Présenté hors compétition au Festival de Cannes en 1983, Utu a été l’un des tout premiers films néozélandais projetés sur la Croisette. Cette production était à l’époque la plus coûteuse de l’histoire du cinéma de Nouvelle Zélande et elle a fait date dans son pays comme à l’étranger où son réalisateur Geoff Murphy a été célébré par la critique internationale.

« Utu » signifie vengeance en langue maorie. Ce western océanien plonge dans le passé colonial et raconte comment en 1870 un Maori déserte la milice britannique lorsqu’il découvre le massacre commis par des soldats de sa gracieuse Majesté dans son village. Il prend alors la tête d’une révolte contre les Pahekas (les Néo-Zélandais d’origine européenne).

En 2013, Utu est reparu sur les écrans dans une version « redux » c’est à dire remaniée, plus courte de 10 minutes. Quelques séquences ont été raccourcies car selon le cinéaste certaines « choses, à l’époque, étaient drôles ou pertinentes, mais trente ans plus tard, elles n’ont plus aucun sens ». Mais Geoff Murphy et son monteur ont aussi réintégré des scènes qui avaient été retirées des copies destinées à l’international car jugés trop violentes par les producteurs.

Extrait des données
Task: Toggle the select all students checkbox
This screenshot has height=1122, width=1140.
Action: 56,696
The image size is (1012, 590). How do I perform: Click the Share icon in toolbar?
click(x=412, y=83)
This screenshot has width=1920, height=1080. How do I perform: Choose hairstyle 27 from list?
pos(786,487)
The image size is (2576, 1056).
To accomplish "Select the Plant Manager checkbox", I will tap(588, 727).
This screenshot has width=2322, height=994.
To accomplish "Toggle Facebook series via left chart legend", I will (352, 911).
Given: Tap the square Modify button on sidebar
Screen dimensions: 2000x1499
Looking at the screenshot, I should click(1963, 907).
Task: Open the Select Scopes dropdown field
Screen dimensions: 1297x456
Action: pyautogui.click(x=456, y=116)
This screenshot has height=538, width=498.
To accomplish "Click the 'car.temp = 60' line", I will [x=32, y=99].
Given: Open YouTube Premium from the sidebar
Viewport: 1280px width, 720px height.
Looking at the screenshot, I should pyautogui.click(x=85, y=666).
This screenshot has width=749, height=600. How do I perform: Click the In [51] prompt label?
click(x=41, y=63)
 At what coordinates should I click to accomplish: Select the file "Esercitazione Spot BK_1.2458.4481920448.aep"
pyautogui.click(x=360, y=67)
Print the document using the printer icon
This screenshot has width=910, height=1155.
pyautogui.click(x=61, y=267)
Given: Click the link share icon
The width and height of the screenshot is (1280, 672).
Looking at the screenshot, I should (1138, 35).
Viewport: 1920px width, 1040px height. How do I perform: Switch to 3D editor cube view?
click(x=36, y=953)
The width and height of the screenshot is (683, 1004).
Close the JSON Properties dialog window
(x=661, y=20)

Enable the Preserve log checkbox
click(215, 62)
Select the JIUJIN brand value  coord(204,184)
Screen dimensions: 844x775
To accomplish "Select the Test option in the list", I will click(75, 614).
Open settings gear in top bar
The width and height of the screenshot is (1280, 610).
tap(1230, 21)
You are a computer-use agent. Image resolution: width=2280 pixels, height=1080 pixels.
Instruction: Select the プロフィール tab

Consigne
Pouvez-vous reproduire à l'identique le passage du texte sur le film Utu qui commence aux mots « Présenté hors compétition » et s'arrête après « la critique internationale. » ?

Corrigé
Présenté hors compétition au Festival de Cannes en 1983, Utu a été l’un des tout premiers films néozélandais projetés sur la Croisette. Cette production était à l’époque la plus coûteuse de l’histoire du cinéma de Nouvelle Zélande et elle a fait date dans son pays comme à l’étranger où son réalisateur Geoff Murphy a été célébré par la critique internationale.